START INPUT FOR THIS TASK

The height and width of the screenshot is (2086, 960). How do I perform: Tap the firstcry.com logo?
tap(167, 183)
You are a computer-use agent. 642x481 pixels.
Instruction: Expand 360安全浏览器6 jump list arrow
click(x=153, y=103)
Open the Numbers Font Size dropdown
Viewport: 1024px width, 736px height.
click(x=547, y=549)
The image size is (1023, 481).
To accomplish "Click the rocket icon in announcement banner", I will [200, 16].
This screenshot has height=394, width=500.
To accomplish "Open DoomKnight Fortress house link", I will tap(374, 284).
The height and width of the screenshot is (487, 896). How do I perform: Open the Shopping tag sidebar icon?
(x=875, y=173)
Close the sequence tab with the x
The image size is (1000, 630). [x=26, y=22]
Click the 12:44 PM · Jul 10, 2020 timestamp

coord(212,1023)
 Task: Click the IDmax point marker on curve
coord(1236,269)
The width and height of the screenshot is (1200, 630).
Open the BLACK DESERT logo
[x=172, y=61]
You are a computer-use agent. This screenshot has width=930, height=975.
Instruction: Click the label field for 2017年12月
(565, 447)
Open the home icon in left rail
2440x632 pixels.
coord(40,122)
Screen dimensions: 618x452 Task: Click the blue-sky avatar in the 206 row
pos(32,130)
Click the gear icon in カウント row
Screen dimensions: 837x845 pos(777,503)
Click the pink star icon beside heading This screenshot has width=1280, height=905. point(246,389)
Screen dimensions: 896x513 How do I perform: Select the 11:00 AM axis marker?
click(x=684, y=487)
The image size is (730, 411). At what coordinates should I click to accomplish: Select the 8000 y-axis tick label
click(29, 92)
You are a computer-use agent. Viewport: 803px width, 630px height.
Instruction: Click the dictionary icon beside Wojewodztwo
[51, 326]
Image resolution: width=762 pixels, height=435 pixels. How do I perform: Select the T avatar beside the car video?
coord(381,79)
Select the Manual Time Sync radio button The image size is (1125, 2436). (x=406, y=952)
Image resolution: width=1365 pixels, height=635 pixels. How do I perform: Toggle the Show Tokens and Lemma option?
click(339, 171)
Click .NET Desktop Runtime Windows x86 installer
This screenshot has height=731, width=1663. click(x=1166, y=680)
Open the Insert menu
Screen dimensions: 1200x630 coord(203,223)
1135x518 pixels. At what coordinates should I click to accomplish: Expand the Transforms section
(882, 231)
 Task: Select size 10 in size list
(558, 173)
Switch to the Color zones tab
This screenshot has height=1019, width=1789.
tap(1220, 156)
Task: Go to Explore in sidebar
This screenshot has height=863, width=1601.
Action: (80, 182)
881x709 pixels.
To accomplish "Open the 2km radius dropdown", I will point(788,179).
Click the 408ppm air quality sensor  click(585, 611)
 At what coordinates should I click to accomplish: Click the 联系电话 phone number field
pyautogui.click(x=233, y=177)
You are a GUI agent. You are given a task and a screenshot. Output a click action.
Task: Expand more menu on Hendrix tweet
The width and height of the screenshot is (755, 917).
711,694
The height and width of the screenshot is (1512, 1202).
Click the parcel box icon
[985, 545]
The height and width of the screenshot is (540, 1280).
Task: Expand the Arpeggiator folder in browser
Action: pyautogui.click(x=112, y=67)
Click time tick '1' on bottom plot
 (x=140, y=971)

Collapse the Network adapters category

END INPUT FOR THIS TASK

▶ _TASK GOAL_
The word "computer" may occur in lines of the data above; say how many lines hold it, giving only the number.

▶ _RESPONSE_
3